Content starts

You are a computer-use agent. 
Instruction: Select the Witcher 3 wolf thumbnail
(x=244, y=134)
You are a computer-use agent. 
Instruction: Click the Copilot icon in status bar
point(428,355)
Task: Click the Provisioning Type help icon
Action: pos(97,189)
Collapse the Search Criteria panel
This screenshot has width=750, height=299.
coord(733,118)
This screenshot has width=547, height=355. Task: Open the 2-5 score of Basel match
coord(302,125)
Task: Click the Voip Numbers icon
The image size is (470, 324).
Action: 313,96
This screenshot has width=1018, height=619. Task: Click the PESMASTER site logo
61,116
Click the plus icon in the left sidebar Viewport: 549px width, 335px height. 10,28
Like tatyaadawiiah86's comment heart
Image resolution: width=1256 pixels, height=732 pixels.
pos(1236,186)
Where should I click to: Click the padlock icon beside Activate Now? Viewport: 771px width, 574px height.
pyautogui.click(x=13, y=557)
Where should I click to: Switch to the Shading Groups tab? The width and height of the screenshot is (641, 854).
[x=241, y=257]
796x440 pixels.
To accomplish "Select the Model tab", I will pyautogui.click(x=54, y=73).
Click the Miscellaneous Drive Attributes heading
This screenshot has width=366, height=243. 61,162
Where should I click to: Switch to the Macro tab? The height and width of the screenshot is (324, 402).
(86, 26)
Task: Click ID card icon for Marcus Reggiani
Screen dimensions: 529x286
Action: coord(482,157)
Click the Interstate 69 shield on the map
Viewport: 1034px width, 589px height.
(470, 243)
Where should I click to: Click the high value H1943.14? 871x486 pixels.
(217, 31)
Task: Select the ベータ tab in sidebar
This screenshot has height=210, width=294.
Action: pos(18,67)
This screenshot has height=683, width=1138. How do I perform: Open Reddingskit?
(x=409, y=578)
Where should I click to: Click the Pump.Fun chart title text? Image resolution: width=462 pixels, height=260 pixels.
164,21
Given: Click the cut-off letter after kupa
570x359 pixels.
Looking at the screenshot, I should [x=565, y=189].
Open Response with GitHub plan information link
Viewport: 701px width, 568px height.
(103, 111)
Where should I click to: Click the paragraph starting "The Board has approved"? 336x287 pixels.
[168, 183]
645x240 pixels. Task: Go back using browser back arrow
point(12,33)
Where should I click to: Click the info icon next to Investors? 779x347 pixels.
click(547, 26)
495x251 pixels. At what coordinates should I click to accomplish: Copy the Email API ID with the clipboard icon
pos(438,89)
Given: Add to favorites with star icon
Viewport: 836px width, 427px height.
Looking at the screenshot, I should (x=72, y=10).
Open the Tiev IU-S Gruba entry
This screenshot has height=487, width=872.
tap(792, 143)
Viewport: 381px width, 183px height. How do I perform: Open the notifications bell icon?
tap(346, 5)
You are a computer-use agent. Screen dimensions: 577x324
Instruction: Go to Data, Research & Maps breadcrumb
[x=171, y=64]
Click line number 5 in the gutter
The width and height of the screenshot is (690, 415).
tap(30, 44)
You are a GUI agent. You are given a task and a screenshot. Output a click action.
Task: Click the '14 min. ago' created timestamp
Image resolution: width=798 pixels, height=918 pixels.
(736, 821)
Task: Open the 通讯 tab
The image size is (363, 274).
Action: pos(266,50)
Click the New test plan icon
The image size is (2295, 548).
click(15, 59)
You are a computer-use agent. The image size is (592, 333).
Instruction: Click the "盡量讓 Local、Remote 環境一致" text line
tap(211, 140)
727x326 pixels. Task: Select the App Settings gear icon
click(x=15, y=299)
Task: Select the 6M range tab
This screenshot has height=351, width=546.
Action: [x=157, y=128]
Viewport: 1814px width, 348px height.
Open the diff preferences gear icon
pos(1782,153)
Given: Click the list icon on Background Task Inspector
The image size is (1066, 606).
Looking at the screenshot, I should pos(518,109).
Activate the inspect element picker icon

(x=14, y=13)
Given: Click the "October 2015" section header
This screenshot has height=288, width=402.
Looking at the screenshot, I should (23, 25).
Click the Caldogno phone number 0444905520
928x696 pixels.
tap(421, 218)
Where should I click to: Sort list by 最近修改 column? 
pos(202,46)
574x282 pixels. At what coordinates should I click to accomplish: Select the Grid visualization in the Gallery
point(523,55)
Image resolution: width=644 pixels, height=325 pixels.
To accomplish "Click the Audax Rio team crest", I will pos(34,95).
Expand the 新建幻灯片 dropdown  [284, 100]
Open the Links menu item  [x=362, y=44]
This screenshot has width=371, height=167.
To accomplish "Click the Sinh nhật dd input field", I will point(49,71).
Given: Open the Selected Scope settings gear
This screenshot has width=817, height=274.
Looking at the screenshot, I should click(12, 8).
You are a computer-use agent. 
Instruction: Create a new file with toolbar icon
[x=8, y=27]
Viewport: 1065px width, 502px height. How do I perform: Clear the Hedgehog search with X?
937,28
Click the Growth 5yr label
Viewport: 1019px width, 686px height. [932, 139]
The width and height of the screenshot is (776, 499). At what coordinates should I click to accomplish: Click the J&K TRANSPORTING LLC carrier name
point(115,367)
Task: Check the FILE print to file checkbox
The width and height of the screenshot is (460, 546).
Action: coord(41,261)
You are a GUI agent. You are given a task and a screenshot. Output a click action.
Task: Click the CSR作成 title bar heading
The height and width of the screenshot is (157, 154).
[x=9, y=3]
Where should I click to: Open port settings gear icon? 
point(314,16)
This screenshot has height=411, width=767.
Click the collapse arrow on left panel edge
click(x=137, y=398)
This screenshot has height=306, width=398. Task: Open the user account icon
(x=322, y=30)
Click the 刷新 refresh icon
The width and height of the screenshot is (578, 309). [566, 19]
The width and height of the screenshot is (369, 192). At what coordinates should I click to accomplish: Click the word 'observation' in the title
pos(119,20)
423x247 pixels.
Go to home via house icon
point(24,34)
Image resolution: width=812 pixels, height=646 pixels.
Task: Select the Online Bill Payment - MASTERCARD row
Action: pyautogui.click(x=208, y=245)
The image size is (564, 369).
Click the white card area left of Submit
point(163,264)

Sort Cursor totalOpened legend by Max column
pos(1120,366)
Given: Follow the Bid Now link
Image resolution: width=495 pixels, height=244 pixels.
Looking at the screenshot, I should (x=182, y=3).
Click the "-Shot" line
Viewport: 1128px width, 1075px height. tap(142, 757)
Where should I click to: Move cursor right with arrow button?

Content ends

_Description of the task_
The data are to be transcribed in full, exactly as given.

_Written reply_
You are a computer-use agent. 
Instruction: Select the Witcher 3 wolf thumbnail
(x=244, y=134)
You are a computer-use agent. 
Instruction: Click the Copilot icon in status bar
point(428,355)
Task: Click the Provisioning Type help icon
Action: pos(97,189)
Collapse the Search Criteria panel
This screenshot has width=750, height=299.
coord(733,118)
This screenshot has width=547, height=355. Task: Open the 2-5 score of Basel match
coord(302,125)
Task: Click the Voip Numbers icon
The image size is (470, 324).
Action: 313,96
This screenshot has width=1018, height=619. Task: Click the PESMASTER site logo
61,116
Click the plus icon in the left sidebar Viewport: 549px width, 335px height. 10,28
Like tatyaadawiiah86's comment heart
Image resolution: width=1256 pixels, height=732 pixels.
pos(1236,186)
Where should I click to: Click the padlock icon beside Activate Now? Viewport: 771px width, 574px height.
pyautogui.click(x=13, y=557)
Where should I click to: Switch to the Shading Groups tab? The width and height of the screenshot is (641, 854).
[x=241, y=257]
796x440 pixels.
To accomplish "Select the Model tab", I will pyautogui.click(x=54, y=73).
Click the Miscellaneous Drive Attributes heading
This screenshot has width=366, height=243. 61,162
Where should I click to: Switch to the Macro tab? The height and width of the screenshot is (324, 402).
(86, 26)
Task: Click ID card icon for Marcus Reggiani
Screen dimensions: 529x286
Action: coord(482,157)
Click the Interstate 69 shield on the map
Viewport: 1034px width, 589px height.
(470, 243)
Where should I click to: Click the high value H1943.14? 871x486 pixels.
(217, 31)
Task: Select the ベータ tab in sidebar
This screenshot has height=210, width=294.
Action: pos(18,67)
This screenshot has height=683, width=1138. How do I perform: Open Reddingskit?
(x=409, y=578)
Where should I click to: Click the Pump.Fun chart title text? Image resolution: width=462 pixels, height=260 pixels.
164,21
Given: Click the cut-off letter after kupa
570x359 pixels.
Looking at the screenshot, I should [x=565, y=189].
Open Response with GitHub plan information link
Viewport: 701px width, 568px height.
(103, 111)
Where should I click to: Click the paragraph starting "The Board has approved"? 336x287 pixels.
[168, 183]
645x240 pixels. Task: Go back using browser back arrow
point(12,33)
Where should I click to: Click the info icon next to Investors? 779x347 pixels.
click(547, 26)
495x251 pixels. At what coordinates should I click to accomplish: Copy the Email API ID with the clipboard icon
pos(438,89)
Given: Add to favorites with star icon
Viewport: 836px width, 427px height.
Looking at the screenshot, I should (x=72, y=10).
Open the Tiev IU-S Gruba entry
This screenshot has height=487, width=872.
tap(792, 143)
Viewport: 381px width, 183px height. How do I perform: Open the notifications bell icon?
tap(346, 5)
You are a computer-use agent. Screen dimensions: 577x324
Instruction: Go to Data, Research & Maps breadcrumb
[x=171, y=64]
Click line number 5 in the gutter
The width and height of the screenshot is (690, 415).
tap(30, 44)
You are a GUI agent. You are given a task and a screenshot. Output a click action.
Task: Click the '14 min. ago' created timestamp
Image resolution: width=798 pixels, height=918 pixels.
(736, 821)
Task: Open the 通讯 tab
The image size is (363, 274).
Action: pos(266,50)
Click the New test plan icon
The image size is (2295, 548).
click(15, 59)
You are a computer-use agent. The image size is (592, 333).
Instruction: Click the "盡量讓 Local、Remote 環境一致" text line
tap(211, 140)
727x326 pixels. Task: Select the App Settings gear icon
click(x=15, y=299)
Task: Select the 6M range tab
This screenshot has height=351, width=546.
Action: [x=157, y=128]
Viewport: 1814px width, 348px height.
Open the diff preferences gear icon
pos(1782,153)
Given: Click the list icon on Background Task Inspector
The image size is (1066, 606).
Looking at the screenshot, I should pos(518,109).
Activate the inspect element picker icon

(x=14, y=13)
Given: Click the "October 2015" section header
This screenshot has height=288, width=402.
Looking at the screenshot, I should (23, 25).
Click the Caldogno phone number 0444905520
928x696 pixels.
tap(421, 218)
Where should I click to: Sort list by 最近修改 column? 
pos(202,46)
574x282 pixels. At what coordinates should I click to accomplish: Select the Grid visualization in the Gallery
point(523,55)
Image resolution: width=644 pixels, height=325 pixels.
To accomplish "Click the Audax Rio team crest", I will pos(34,95).
Expand the 新建幻灯片 dropdown  [284, 100]
Open the Links menu item  [x=362, y=44]
This screenshot has width=371, height=167.
To accomplish "Click the Sinh nhật dd input field", I will point(49,71).
Given: Open the Selected Scope settings gear
This screenshot has width=817, height=274.
Looking at the screenshot, I should click(12, 8).
You are a computer-use agent. 
Instruction: Create a new file with toolbar icon
[x=8, y=27]
Viewport: 1065px width, 502px height. How do I perform: Clear the Hedgehog search with X?
937,28
Click the Growth 5yr label
Viewport: 1019px width, 686px height. [932, 139]
The width and height of the screenshot is (776, 499). At what coordinates should I click to accomplish: Click the J&K TRANSPORTING LLC carrier name
point(115,367)
Task: Check the FILE print to file checkbox
The width and height of the screenshot is (460, 546).
Action: coord(41,261)
You are a GUI agent. You are given a task and a screenshot. Output a click action.
Task: Click the CSR作成 title bar heading
The height and width of the screenshot is (157, 154).
[x=9, y=3]
Where should I click to: Open port settings gear icon? 
point(314,16)
This screenshot has height=411, width=767.
Click the collapse arrow on left panel edge
click(x=137, y=398)
This screenshot has height=306, width=398. Task: Open the user account icon
(x=322, y=30)
Click the 刷新 refresh icon
The width and height of the screenshot is (578, 309). [566, 19]
The width and height of the screenshot is (369, 192). At what coordinates should I click to accomplish: Click the word 'observation' in the title
pos(119,20)
423x247 pixels.
Go to home via house icon
point(24,34)
Image resolution: width=812 pixels, height=646 pixels.
Task: Select the Online Bill Payment - MASTERCARD row
Action: pyautogui.click(x=208, y=245)
The image size is (564, 369).
Click the white card area left of Submit
point(163,264)

Sort Cursor totalOpened legend by Max column
pos(1120,366)
Given: Follow the Bid Now link
Image resolution: width=495 pixels, height=244 pixels.
Looking at the screenshot, I should (x=182, y=3).
Click the "-Shot" line
Viewport: 1128px width, 1075px height. tap(142, 757)
Where should I click to: Move cursor right with arrow button?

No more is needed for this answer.